Though it felt like I would never again be able to create a recipe, cook that recipe, style the food, and then actually photograph it, I knew I had to try when I made this pork. I recently took a trip to Penzeys Spices in Arlington, MA, to replenish my spice cabinet. Um, have you guys been there? That place is amazing! First of all, they have a parking lot, which isn’t always a given in the greater Boston area. Second, the aisles in the store were so wide that I could easily maneuver my stroller all around. Third, the variety and quality of the spices were superb. I could barely limit myself to the seven that I chose, which means I’m probably due for another trip back there soon. I now understand why Ina Garten makes such a big deal about her “really good” vanilla/mayonnaise/everything else she uses; it makes a difference!
After Penzeys, I bought some fennel bulbs and pork tenderloin to make something yummy and a little different for dinner. I wanted to roast the fennel to mellow the flavor a bit, and decided to add pears for a little sweetness. A balsamic and oil dressing gave it all a tart finish. I rubbed the pork with a mixture of the spices that complemented the pork as well as the veggies; warm, sharp, and spicy. Since I love cooking, but hate doing dishes, I found a way to cook it all on the same pan.

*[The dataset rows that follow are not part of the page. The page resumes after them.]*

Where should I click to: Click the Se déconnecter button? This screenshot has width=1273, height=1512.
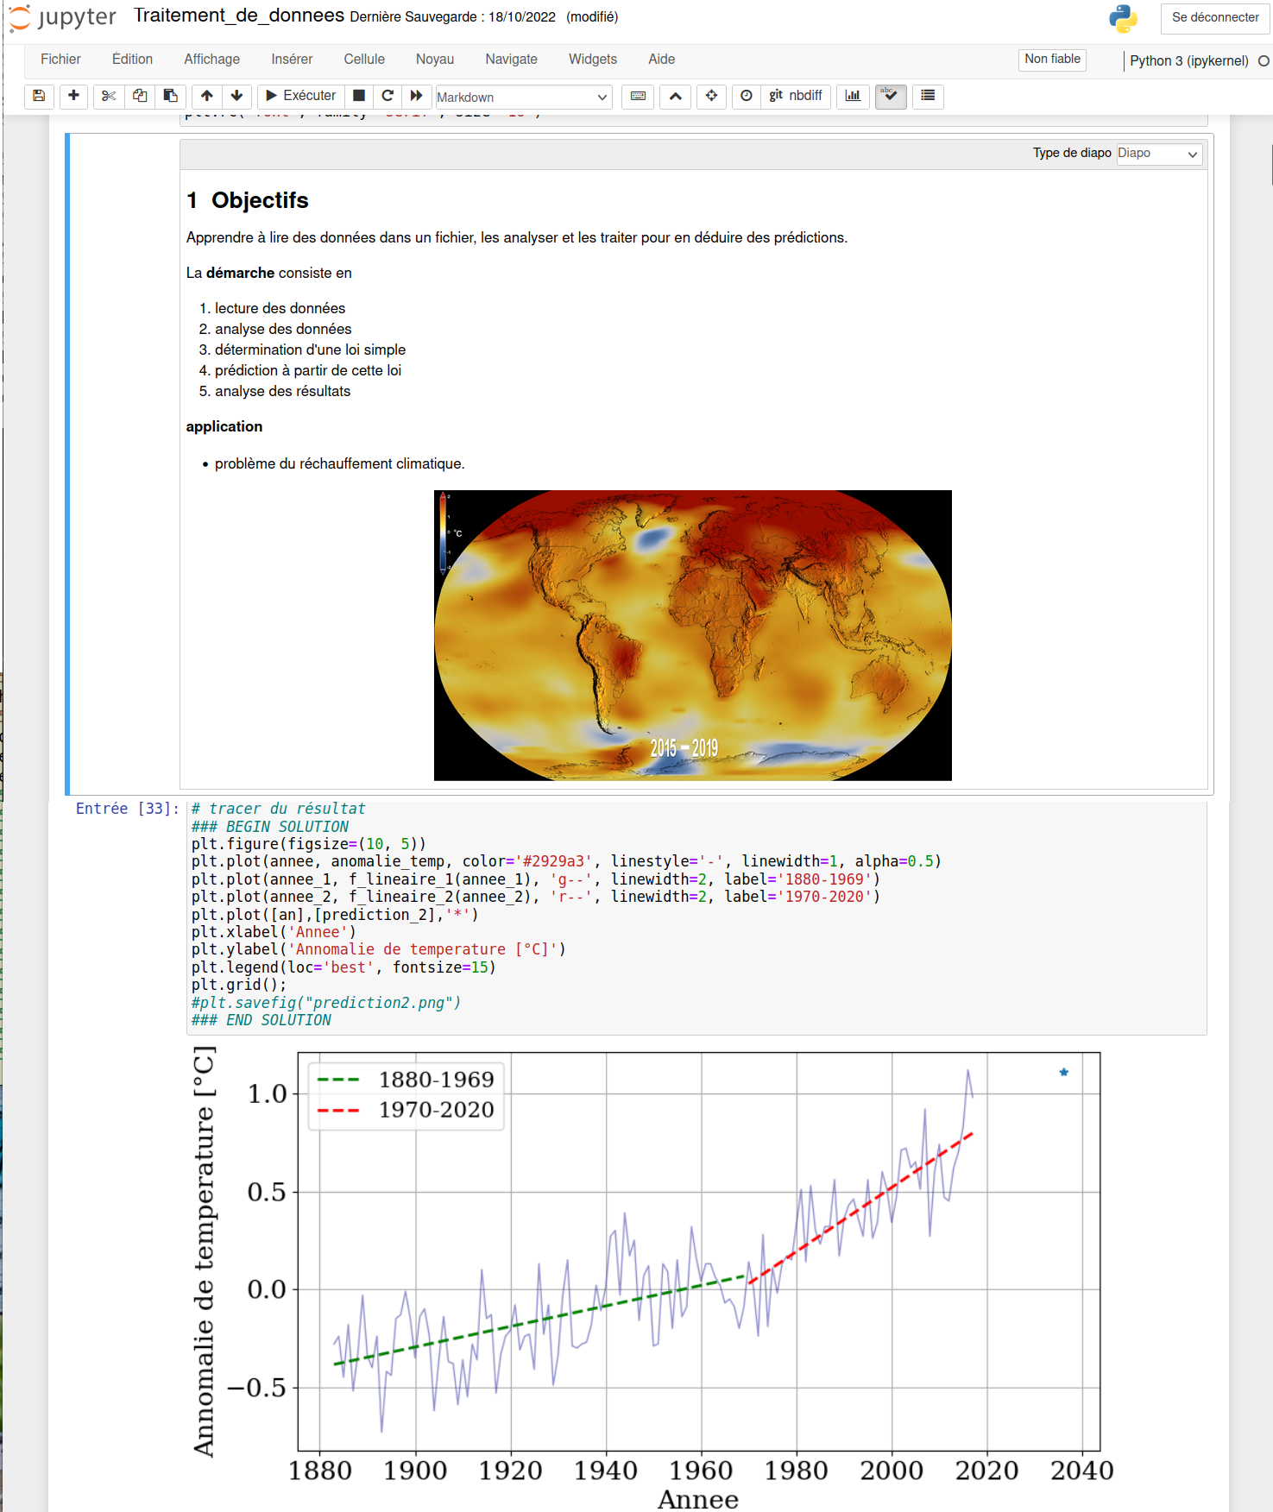coord(1214,18)
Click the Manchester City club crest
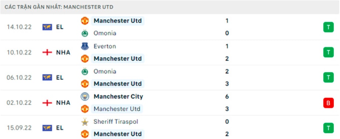Viewport: 340px width, 139px height. (85, 96)
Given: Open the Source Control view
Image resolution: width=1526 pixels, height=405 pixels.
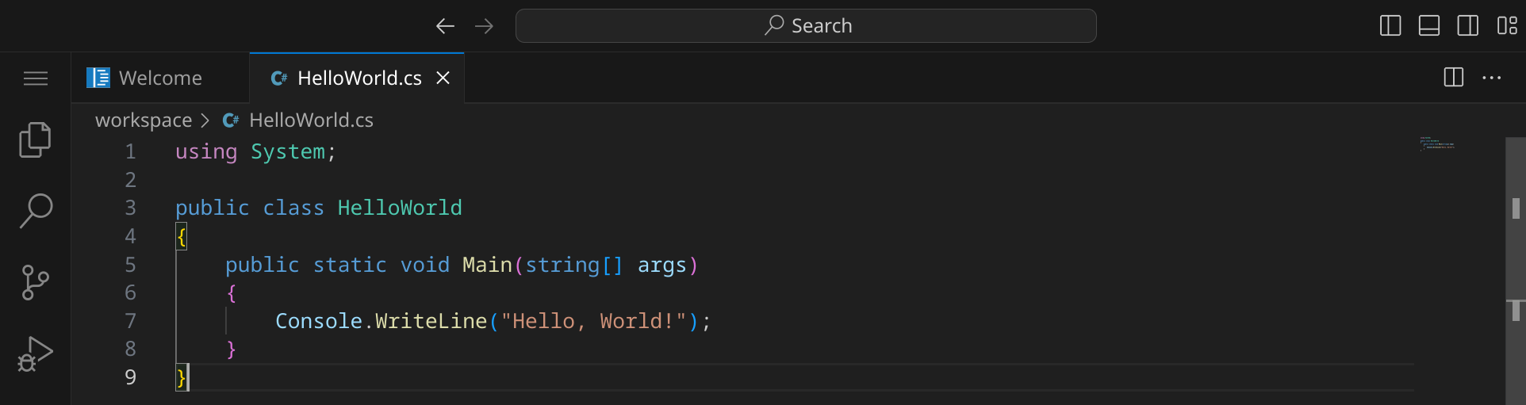Looking at the screenshot, I should click(x=35, y=282).
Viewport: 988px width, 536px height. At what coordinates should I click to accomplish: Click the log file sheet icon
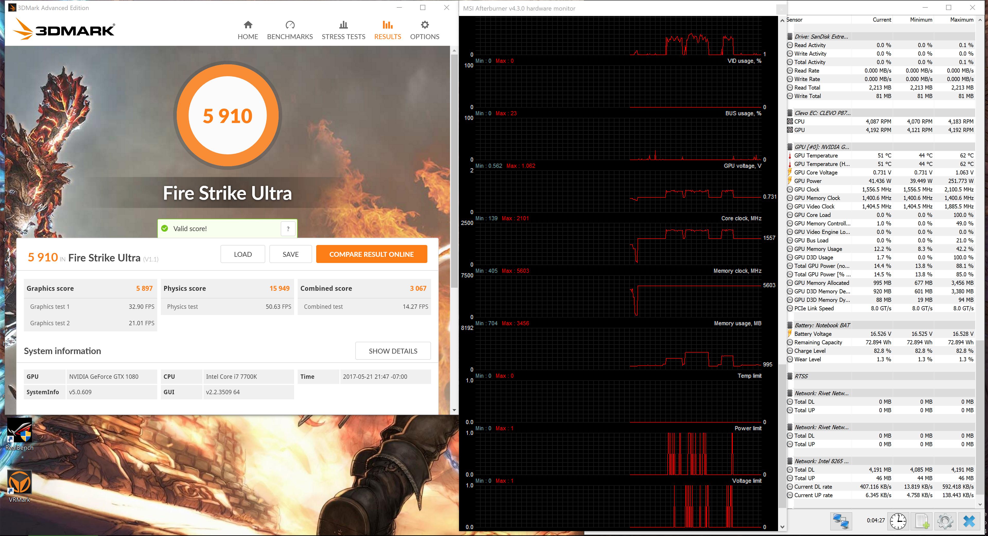point(922,521)
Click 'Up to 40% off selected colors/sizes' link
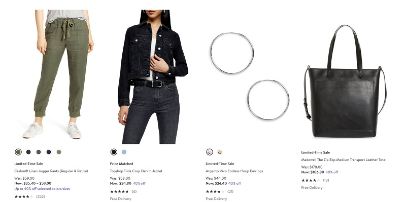Viewport: 406px width, 202px height. pos(42,189)
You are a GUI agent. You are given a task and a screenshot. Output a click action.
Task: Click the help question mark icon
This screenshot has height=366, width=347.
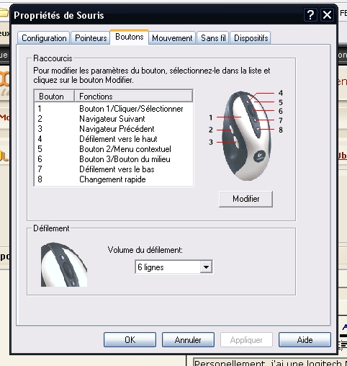point(310,15)
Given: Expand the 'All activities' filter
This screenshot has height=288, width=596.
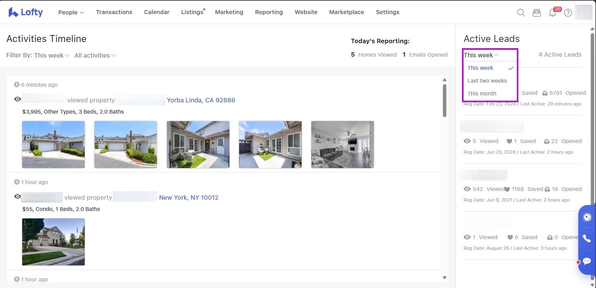Looking at the screenshot, I should [95, 55].

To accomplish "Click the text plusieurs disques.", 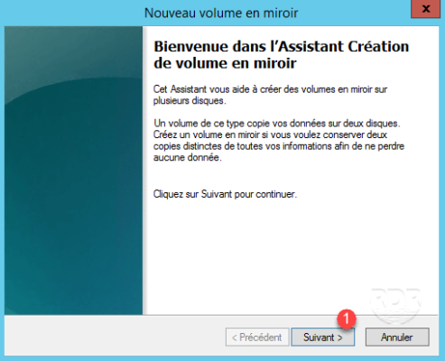I will coord(190,100).
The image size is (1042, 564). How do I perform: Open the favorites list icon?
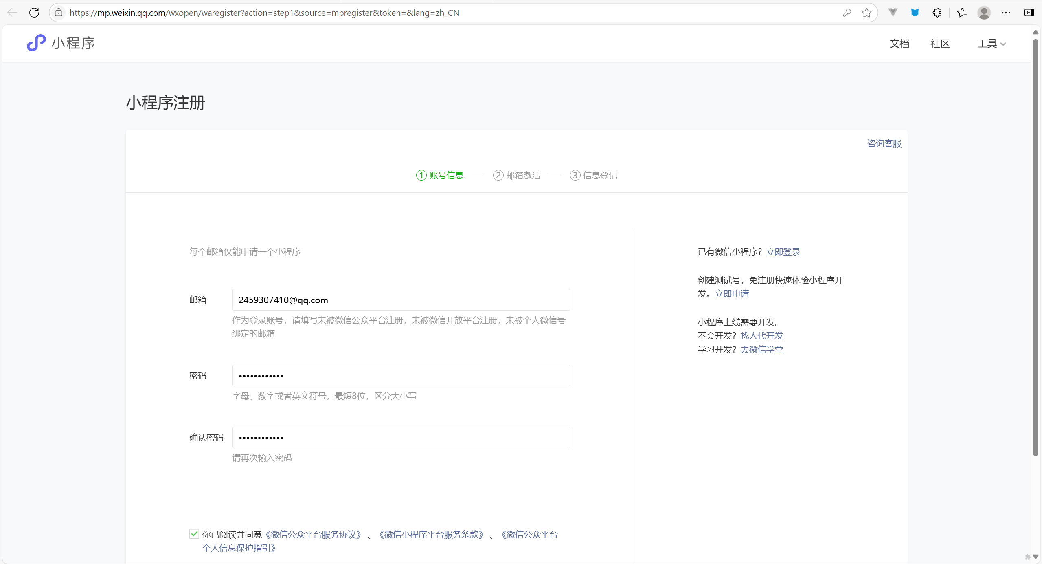coord(962,13)
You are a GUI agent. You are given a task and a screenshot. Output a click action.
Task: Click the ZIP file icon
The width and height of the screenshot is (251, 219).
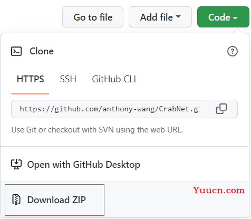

The ingredient list is a bit long, but the prep and cooking for this sheet pan dinner are easy enough to make this a perfect weeknight option. To save even more time, you can cut the veggies and fruit 1-2 days in advance, and mix the spice rub up to a week in advance (and store it in an airtight container). None of the amounts are absolute, either; if you don’t like one of the spices, swap it out for something else. You could add butternut squash, carrots, or a different type of onion to the veggies. Apples would be a great substitute for pears. Regardless of which combo of veggies and spices you use, I highly recommend a meat thermometer. Pork is really easy to overcook or undercook, and a thermometer will give you a perfectly cooked tenderloin every time. I got mine for <$10 at Ikea; though I’ve had to replace it a few times in 10 years, I think it’s been worth it.
Healthy. Bold. Warm. Unique. Easy to assemble on just one sheet pan. I’d love to see how this recipe worked out for you! Tag @whitecoatpinkapron on Instagram or Facebook with pictures of your Roast Pork Tenderloin with Fennel!
Roast Pork Tenderloin with Fennel
For the vegetables:
- 1 fennel bulb green parts removed, cored and cut into 1/8ths
- 1/2 large red onion cut into 1/8ths
- 1 pear cored and cut into 1/8ths
- 1/4 cup balsamic vinegar
- 1/4 cup extra virgin olive oil
- 1 teaspoon kosher salt
For the pork:
- 1/2 teaspoon ground fenugreek
- 1/2 teaspoon ground coriander
- 1/2 teaspoon garlic powder
- 1 teaspoon ground black pepper
- 1 teaspoon dried mustard
- 1-1/2 teaspoon kosher salt
- 1-1/2 pound pork tenderloin
Preheat the oven to 450F.
Place the fennel, onion, and pear on a baking sheet. Drizzle with the vinegar and olive oil, and sprinkle with salt. Use your hands to toss, and then spread everything out evenly on the baking sheet. Bake for 15-20 minutes.
Meanwhile, in a small bowl, combine the fenugreek, coriander, garlic powder, black pepper, mustard, and salt together.
Generously coat the pork tenderloin all over with the spice mix.
Remove the vegetables from the oven. Move them to the sides of the pan, and put the tenderloin in the middle.
Bake until the internal temperature of the tenderloin reaches 145F, about 24 minutes. At that point, the veggies should be caramelized.
Remove, and allow the pork to rest for 10 minutes. Slice and serve with the vegetables.